Browse all 13 CVE security advisories affecting Yifan. AI-powered Chinese analysis, POCs, and references for each vulnerability.
Yifan is a web application framework primarily used for building content management systems and e-commerce platforms. Historically, it has been susceptible to multiple vulnerability classes, including remote code execution (RCE), cross-site scripting (XSS), and privilege escalation, with 13 CVEs documented. The framework's modular architecture introduces potential risks through third-party extensions. Notable security characteristics include its extensive use of dynamic rendering and client-side processing, which have contributed to XSS vulnerabilities.
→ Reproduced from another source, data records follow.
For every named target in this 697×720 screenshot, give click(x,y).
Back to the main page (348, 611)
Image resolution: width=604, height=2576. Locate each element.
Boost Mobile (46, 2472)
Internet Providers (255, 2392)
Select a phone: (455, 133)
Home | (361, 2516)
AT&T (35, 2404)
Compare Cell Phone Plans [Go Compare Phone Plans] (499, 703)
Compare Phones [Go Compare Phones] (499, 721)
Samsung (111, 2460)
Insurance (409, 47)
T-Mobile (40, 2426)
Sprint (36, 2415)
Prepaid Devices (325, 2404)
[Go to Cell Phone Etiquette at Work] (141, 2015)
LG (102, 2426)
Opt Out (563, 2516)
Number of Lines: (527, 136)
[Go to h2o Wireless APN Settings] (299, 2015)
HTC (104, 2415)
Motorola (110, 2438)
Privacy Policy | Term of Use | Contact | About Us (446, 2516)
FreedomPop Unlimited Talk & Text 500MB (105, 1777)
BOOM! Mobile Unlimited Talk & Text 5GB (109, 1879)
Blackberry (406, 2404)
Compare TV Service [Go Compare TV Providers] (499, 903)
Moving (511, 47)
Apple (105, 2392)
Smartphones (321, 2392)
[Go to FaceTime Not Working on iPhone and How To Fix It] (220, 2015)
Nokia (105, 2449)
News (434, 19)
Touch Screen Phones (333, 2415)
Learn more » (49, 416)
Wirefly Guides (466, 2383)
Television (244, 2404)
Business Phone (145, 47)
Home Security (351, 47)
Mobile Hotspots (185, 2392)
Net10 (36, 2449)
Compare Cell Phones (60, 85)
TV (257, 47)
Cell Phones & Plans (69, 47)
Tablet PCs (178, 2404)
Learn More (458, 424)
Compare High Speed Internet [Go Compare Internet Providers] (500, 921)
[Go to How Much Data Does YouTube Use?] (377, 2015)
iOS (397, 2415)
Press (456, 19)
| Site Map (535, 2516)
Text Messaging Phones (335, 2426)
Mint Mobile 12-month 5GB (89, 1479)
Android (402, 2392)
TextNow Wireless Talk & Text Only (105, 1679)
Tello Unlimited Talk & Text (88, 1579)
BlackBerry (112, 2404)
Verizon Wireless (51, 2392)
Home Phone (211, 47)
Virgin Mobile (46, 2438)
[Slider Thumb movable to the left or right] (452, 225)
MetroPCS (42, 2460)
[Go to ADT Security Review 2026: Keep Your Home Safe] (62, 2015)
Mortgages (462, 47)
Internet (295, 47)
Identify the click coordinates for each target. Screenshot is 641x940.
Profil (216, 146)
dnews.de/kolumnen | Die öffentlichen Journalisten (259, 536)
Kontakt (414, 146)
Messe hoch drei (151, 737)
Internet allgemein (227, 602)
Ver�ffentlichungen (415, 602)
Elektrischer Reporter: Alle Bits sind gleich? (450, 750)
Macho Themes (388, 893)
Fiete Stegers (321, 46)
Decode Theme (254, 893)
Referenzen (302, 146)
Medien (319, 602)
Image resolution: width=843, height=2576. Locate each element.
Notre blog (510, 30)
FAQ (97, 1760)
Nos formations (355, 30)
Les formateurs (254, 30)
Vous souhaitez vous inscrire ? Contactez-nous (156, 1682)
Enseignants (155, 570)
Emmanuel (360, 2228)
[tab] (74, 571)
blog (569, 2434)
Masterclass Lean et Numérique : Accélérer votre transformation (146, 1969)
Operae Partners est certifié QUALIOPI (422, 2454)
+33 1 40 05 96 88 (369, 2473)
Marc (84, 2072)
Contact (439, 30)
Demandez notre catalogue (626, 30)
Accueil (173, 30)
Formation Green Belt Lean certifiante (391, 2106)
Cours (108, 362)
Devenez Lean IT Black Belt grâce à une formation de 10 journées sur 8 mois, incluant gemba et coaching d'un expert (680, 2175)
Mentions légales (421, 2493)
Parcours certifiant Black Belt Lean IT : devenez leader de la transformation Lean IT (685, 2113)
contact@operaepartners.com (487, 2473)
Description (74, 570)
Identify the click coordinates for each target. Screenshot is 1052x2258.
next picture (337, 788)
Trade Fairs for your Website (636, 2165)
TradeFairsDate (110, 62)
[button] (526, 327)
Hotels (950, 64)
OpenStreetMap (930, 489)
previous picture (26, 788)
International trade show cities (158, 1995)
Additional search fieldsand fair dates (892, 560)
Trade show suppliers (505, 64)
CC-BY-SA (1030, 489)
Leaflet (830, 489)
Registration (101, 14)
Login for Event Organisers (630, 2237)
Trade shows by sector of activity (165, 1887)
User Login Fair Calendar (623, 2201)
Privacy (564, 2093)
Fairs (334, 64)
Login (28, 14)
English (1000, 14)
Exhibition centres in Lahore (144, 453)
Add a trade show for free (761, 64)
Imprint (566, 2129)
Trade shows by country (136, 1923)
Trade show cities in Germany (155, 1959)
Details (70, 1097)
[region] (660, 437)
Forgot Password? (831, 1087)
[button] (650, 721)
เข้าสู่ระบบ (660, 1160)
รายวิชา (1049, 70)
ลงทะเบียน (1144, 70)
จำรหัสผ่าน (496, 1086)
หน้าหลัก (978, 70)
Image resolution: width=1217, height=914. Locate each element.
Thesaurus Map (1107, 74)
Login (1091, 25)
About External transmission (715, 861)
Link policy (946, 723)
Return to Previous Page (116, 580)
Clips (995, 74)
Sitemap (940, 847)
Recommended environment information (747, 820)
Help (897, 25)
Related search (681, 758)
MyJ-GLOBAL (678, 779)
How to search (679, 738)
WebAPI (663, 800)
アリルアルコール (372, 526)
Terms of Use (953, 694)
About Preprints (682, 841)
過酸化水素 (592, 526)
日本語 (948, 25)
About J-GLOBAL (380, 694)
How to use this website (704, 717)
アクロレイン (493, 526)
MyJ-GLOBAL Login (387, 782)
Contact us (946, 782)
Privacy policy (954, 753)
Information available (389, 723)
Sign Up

While no major public security incidents have been widely reported, the consistent discovery of flaws in input validation and access control mechanisms suggests ongoing security challenges for developers implementing Yifan-based solutions.
| CVE ID | Title | CVSS | Severity | Published |
|---|---|---|---|---|
| CVE-2023-32645 | Yifan YF325 安全漏洞 — YF325CWE-489 | 9.8 | Critical | 2023-10-11 |
| CVE-2023-35056 | Yifan YF325 安全漏洞 — YF325CWE-121 | 8.8 | High | 2023-10-11 |
| CVE-2023-35055 | Yifan YF325 安全漏洞 — YF325CWE-121 | 8.8 | High | 2023-10-11 |
| CVE-2023-34365 | YF325 缓冲区错误漏洞 — YF325CWE-121 | 9.8 | Critical | 2023-10-11 |
| CVE-2023-24479 | Yifan YF325 授权问题漏洞 — YF325CWE-284 | 9.8 | Critical | 2023-10-11 |
| CVE-2023-34426 | Yifan YF325 缓冲区错误漏洞 — YF325CWE-121 | 9.8 | Critical | 2023-10-11 |
| CVE-2023-34346 | Yifan YF325 缓冲区错误漏洞 — YF325CWE-489 | 9.8 | Critical | 2023-10-11 |
| CVE-2023-31272 | Yifan YF325 缓冲区错误漏洞 — YF325CWE-121 | 8.8 | High | 2023-10-11 |
| CVE-2023-35966 | Yifan YF325 缓冲区错误漏洞 — YF325CWE-190 | 9.8 | Critical | 2023-10-11 |
| CVE-2023-32632 | Yifan YF325 命令注入漏洞 — YF325CWE-284 | 8.8 | High | 2023-10-11 |
| CVE-2023-35968 | Yifan YF325 缓冲区错误漏洞 — YF325CWE-190 | 9.8 | Critical | 2023-10-11 |
| CVE-2023-35967 | Yifan YF325 缓冲区错误漏洞 — YF325CWE-190 | 9.8 | Critical | 2023-10-11 |
| CVE-2023-35965 | Yifan YF325 缓冲区错误漏洞 — YF325CWE-190 | 9.8 | Critical | 2023-10-11 |
This page lists every published CVE security advisory associated with Yifan. Each entry links to a detailed page with CVSS scoring, CWE classification, affected products and references. AI-generated Chinese analysis is provided for fast triage.